*** AVAILABLE DATA
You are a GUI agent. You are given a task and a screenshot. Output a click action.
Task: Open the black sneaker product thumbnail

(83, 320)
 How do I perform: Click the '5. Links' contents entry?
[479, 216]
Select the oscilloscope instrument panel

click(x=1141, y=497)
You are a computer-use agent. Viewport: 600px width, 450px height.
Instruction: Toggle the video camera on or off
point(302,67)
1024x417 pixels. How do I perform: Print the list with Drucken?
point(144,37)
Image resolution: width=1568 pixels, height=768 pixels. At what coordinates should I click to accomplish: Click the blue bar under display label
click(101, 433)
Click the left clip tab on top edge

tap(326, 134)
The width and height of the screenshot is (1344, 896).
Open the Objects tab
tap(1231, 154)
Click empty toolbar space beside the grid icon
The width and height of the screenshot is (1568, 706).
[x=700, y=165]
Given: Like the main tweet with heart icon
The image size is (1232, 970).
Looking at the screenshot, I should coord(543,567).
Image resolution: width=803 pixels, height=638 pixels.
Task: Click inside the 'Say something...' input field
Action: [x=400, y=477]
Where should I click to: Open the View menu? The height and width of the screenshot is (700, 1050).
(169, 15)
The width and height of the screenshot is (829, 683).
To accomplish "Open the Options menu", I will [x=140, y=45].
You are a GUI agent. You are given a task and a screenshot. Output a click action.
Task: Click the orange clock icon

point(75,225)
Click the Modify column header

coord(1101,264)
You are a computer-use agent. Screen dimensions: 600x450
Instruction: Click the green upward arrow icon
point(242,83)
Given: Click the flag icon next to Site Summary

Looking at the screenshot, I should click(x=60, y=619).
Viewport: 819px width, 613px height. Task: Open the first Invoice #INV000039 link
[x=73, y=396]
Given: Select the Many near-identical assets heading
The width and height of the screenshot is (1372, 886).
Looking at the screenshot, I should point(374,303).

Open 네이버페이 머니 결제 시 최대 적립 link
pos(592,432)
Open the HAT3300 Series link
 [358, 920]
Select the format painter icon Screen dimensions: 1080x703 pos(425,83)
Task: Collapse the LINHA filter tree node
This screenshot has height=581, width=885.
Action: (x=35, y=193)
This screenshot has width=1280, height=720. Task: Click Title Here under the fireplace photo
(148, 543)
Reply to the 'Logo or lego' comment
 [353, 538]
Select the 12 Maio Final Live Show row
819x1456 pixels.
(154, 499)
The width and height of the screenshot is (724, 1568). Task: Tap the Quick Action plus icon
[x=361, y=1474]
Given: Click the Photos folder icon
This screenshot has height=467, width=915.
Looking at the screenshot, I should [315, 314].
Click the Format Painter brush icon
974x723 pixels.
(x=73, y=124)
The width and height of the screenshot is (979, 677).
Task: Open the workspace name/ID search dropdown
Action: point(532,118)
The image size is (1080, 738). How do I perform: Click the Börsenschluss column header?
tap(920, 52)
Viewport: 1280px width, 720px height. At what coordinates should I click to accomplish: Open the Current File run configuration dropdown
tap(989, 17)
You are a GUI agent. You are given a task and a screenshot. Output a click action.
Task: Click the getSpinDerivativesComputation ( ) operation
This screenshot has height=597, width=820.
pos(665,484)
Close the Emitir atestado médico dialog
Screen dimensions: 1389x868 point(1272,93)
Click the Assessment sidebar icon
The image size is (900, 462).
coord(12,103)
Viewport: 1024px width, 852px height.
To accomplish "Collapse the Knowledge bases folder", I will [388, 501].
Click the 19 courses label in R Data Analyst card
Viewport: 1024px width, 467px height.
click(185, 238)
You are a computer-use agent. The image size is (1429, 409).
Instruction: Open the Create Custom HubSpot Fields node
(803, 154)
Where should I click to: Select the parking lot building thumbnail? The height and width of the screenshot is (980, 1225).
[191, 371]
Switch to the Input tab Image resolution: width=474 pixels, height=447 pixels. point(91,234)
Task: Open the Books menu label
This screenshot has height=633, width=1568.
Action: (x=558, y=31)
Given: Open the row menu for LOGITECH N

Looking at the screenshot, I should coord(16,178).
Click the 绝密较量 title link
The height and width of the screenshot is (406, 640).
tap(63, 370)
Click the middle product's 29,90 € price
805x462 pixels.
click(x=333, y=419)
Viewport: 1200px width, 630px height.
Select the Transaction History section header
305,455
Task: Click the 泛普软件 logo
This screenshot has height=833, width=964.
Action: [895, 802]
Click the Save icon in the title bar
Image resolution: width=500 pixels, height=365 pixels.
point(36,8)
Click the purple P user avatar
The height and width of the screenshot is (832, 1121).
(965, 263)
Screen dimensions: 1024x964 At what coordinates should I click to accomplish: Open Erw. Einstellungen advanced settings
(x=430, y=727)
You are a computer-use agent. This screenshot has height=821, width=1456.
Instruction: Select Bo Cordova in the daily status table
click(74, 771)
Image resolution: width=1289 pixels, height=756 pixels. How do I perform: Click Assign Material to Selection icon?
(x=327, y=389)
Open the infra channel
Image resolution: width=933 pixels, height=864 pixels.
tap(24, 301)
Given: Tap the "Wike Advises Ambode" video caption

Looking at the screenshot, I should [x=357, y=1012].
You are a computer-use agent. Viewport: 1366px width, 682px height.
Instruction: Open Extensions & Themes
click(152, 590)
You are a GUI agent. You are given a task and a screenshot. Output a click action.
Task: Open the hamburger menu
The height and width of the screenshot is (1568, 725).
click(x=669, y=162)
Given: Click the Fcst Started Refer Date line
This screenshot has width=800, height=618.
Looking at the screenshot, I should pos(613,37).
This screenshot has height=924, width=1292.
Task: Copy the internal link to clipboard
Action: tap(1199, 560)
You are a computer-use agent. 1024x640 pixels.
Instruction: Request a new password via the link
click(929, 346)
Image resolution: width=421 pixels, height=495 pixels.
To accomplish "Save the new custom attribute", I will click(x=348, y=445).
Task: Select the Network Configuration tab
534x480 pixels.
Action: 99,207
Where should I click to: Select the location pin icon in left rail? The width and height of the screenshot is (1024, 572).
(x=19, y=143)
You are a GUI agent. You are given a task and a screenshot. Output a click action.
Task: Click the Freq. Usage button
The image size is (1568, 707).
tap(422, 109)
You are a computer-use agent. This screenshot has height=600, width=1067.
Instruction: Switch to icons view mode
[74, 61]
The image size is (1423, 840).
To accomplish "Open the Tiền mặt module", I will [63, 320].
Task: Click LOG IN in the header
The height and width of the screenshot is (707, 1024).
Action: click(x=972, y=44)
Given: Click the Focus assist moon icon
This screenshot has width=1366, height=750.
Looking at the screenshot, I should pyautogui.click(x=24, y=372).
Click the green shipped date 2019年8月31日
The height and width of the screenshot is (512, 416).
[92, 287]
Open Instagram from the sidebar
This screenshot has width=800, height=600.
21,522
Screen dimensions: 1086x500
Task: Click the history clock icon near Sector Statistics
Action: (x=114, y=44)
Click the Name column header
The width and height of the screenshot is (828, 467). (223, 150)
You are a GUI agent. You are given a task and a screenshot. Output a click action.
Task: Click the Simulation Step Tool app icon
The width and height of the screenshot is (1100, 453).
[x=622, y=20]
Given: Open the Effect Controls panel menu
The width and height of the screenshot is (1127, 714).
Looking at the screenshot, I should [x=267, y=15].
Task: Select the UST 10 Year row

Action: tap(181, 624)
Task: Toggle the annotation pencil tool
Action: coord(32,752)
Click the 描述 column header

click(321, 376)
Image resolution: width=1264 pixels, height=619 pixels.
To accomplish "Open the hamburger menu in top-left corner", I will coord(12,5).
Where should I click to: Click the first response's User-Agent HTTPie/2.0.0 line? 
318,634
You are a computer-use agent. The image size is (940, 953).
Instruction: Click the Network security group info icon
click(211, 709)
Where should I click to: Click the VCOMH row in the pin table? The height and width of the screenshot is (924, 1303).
******
**PROBLEM DETAILS:**
Please go over the data above and tally every line holding "hamburger"; reply only with the count.

**EXERCISE OUTPUT:**
2